UPDATEBALI.com, JAKARTA – Otoritas Jasa Keuangan (OJK) menilai stabilitas Sektor Jasa Keuangan (SJK) tetap terjaga meskipun menghadapi tantangan ekonomi global dan domestik.
Dalam Rapat Dewan Komisioner Bulanan yang digelar pada 26 Februari 2025, OJK mencermati dinamika ekonomi dunia yang masih penuh ketidakpastian, mulai dari volatilitas pasar hingga perkembangan geopolitik global.
Plt. Kepala Departemen Literasi, Inklusi Keuangan, dan Komunikasi OJK, M. Ismail Riyadi, menjelaskan bahwa pertumbuhan ekonomi global masih stagnan meskipun inflasi di beberapa negara mulai menunjukkan tren penurunan. Namun, volatilitas pasar tetap tinggi akibat ketidakpastian kebijakan ekonomi dan geopolitik.
Di Amerika Serikat, pertumbuhan ekonomi tetap solid dengan tingkat inflasi mencapai 3 persen (yoy) pada Januari 2025. Core CPI yang naik ke 3,3 persen yoy menunjukkan tekanan harga masih tinggi di luar sektor energi dan pangan. Meskipun pasar tenaga kerja tetap kuat dengan tingkat pengangguran turun ke 4 persen, peningkatan Nonfarm Payroll lebih rendah dari ekspektasi pasar. The Fed diperkirakan akan memangkas suku bunga hanya 1 hingga 2 kali sepanjang 2025.
Di sisi geopolitik, pertemuan antara Presiden Ukraina Volodymyr Zelenskyy dan Presiden AS Donald Trump di Gedung Putih tidak mencapai kesepakatan, sehingga konflik Rusia-Ukraina belum menemukan titik terang. Sementara itu, kebijakan tarif baru AS terhadap mitra dagang turut meningkatkan ketidakpastian global.
Di Tiongkok, pertumbuhan ekonomi masih tertahan dengan tingkat inflasi yang rendah, hanya 0,5 persen yoy. Indeks harga produsen (PPI) juga terus mengalami kontraksi, sedangkan PMI masih berada di zona ekspansi meski turun ke 50,1, di bawah ekspektasi pasar. Bank sentral Tiongkok mempertahankan suku bunga acuan dan memperketat regulasi ekspor rare earth, yang berpotensi berdampak pada industri teknologi global.
Di dalam negeri, inflasi Januari 2025 tercatat sebesar 0,76 persen yoy, dengan inflasi inti sebesar 2,26 persen yoy, menandakan permintaan domestik masih cukup baik. Namun, beberapa indikator permintaan domestik perlu dicermati, seperti penurunan penjualan kendaraan bermotor dan mobil, penurunan penjualan semen, serta perlambatan pertumbuhan harga dan volume penjualan rumah.

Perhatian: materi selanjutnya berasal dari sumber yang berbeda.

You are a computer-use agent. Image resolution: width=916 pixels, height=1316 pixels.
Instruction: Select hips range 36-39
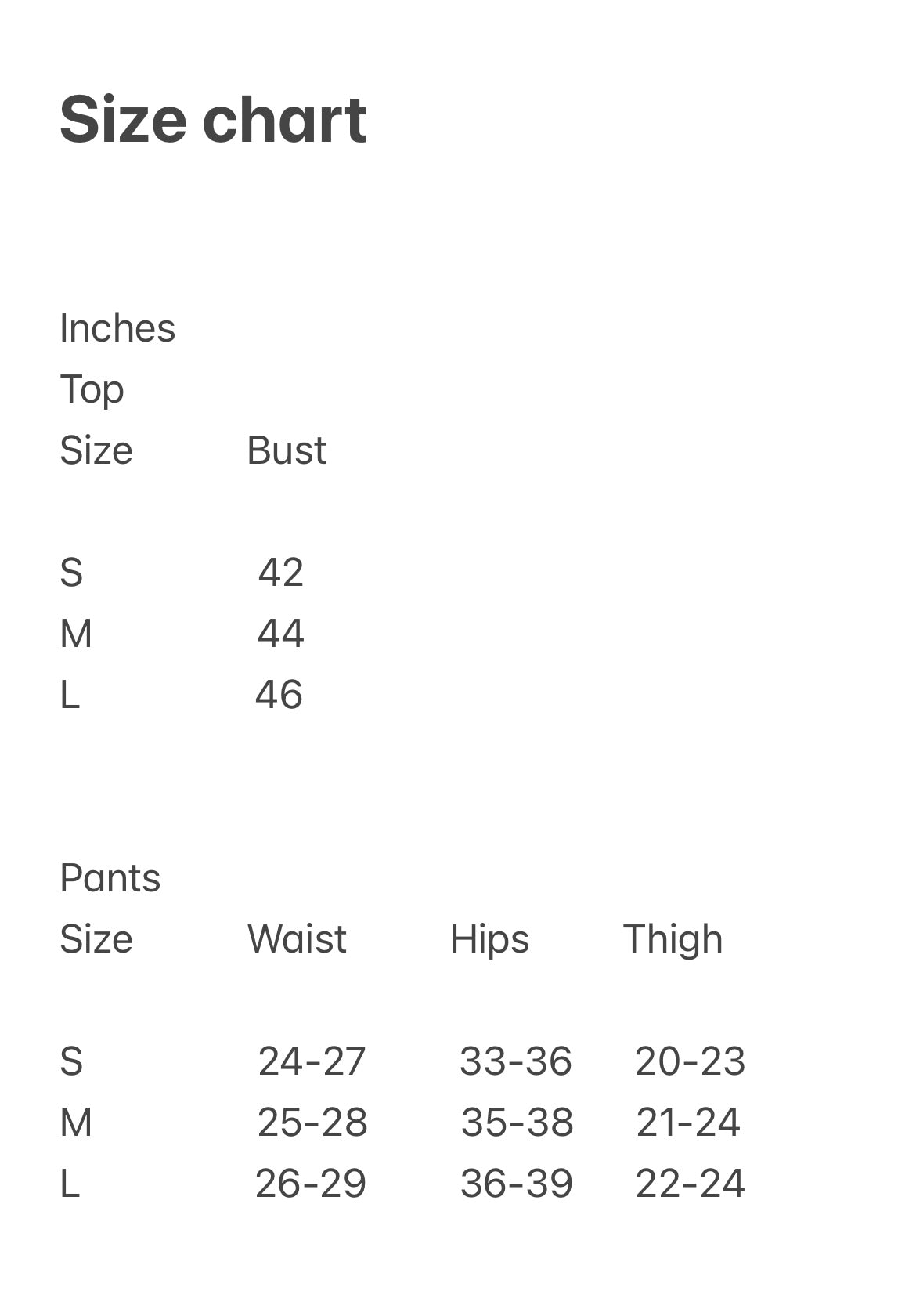516,1184
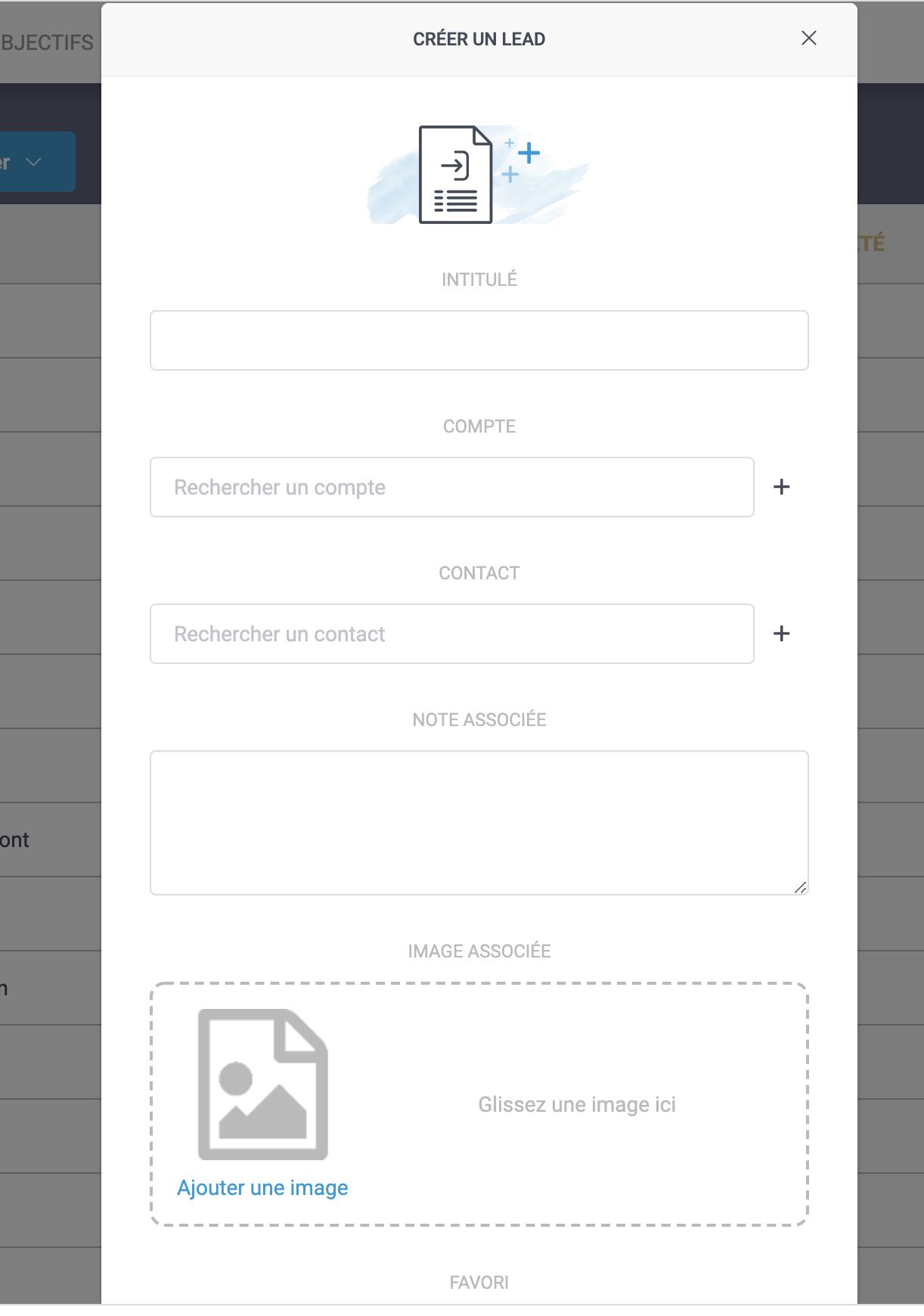The width and height of the screenshot is (924, 1316).
Task: Focus the Intitulé text field
Action: coord(479,340)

Dari sisi produksi, PMI Manufaktur naik ke level 51,9 dari sebelumnya 51,2 pada Januari 2025, mencerminkan ekspansi sektor manufaktur. Kinerja eksternal juga tetap solid dengan surplus neraca perdagangan yang meningkat signifikan menjadi USD 3,45 miliar pada Januari 2025, naik 71,71 persen yoy dari Desember 2024.
Di pasar modal, sentimen global memengaruhi pasar saham domestik yang melemah 11,80 persen mtd ke level 6.270,60 pada 28 Februari 2025. Nilai kapitalisasi pasar turun 11,68 persen mtd menjadi Rp10.879,86 triliun. Investor asing mencatatkan net sell sebesar Rp18,19 triliun mtd. Penurunan terbesar terjadi di sektor energi dan infrastruktur.

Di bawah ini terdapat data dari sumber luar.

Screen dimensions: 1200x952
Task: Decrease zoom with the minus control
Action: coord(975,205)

Sementara itu, indeks pasar obligasi ICBI mengalami penguatan 1,14 persen mtd ke level 400,21. Yield SBN rata-rata turun 13,61 bps mtd, dengan investor asing mencatatkan net buy Rp8,86 triliun mtd. Namun, investor asing justru mencatatkan net sell di obligasi korporasi sebesar Rp0,21 triliun mtd.
Di sektor dana pensiun, total aset per Januari 2025 tumbuh 7,26 persen yoy mencapai Rp1.516,20 triliun. Program pensiun sukarela mencatat pertumbuhan 3,47 persen yoy dengan nilai Rp383,11 triliun, sedangkan program pensiun wajib mencapai Rp1.133,09 triliun, tumbuh 8,60 persen yoy.

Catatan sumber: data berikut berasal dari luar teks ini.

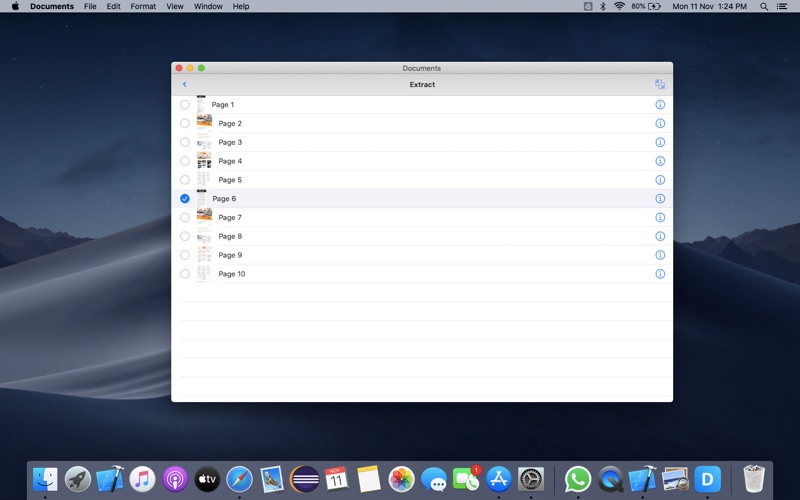The image size is (800, 500).
Task: Uncheck the Page 6 selection checkbox
Action: [x=185, y=199]
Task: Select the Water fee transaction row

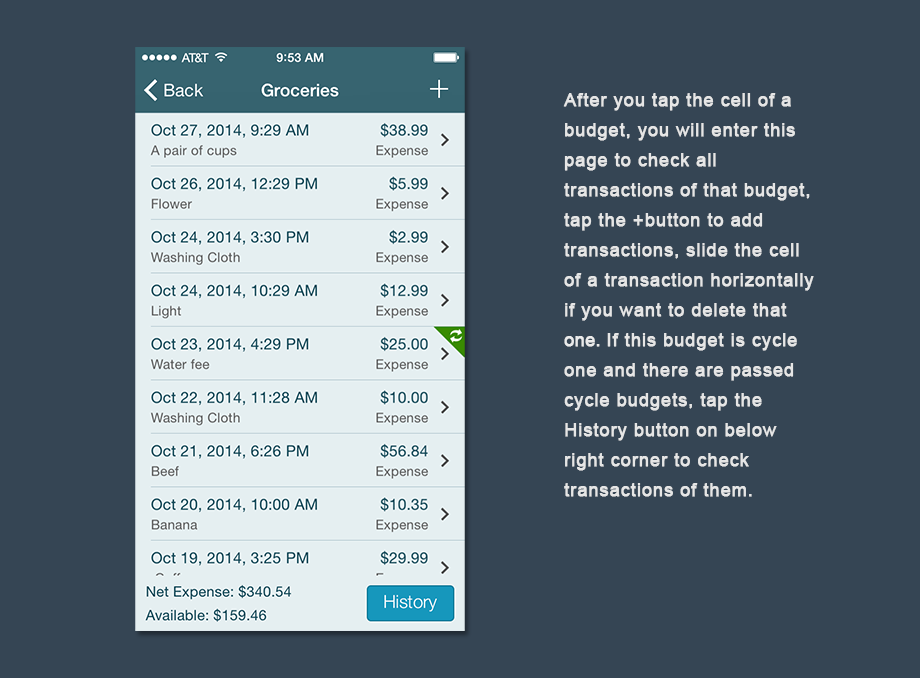Action: (x=290, y=354)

Namun, di sektor perusahaan penjaminan, nilai aset sedikit terkontraksi 0,12 persen yoy menjadi Rp46,59 triliun.
OJK mendukung implementasi kebijakan pemerintah dalam meningkatkan cadangan devisa melalui Peraturan Pemerintah (PP) Nomor 8 Tahun 2025 tentang Devisa Hasil Ekspor (DHE) dari Sumber Daya Alam (SDA). Selain itu, OJK terus memperkuat pengawasan dan perlindungan investor pasar modal dengan meluncurkan aplikasi OJK OSIDA PMDK yang memanfaatkan Big Data Analytics Pasar Modal (BDA PM).
“BDA PM akan membantu dalam profiling investor dan clustering Perusahaan Efek, sehingga pengawasan pasar modal bisa lebih optimal,” ujar Ismail Riyadi.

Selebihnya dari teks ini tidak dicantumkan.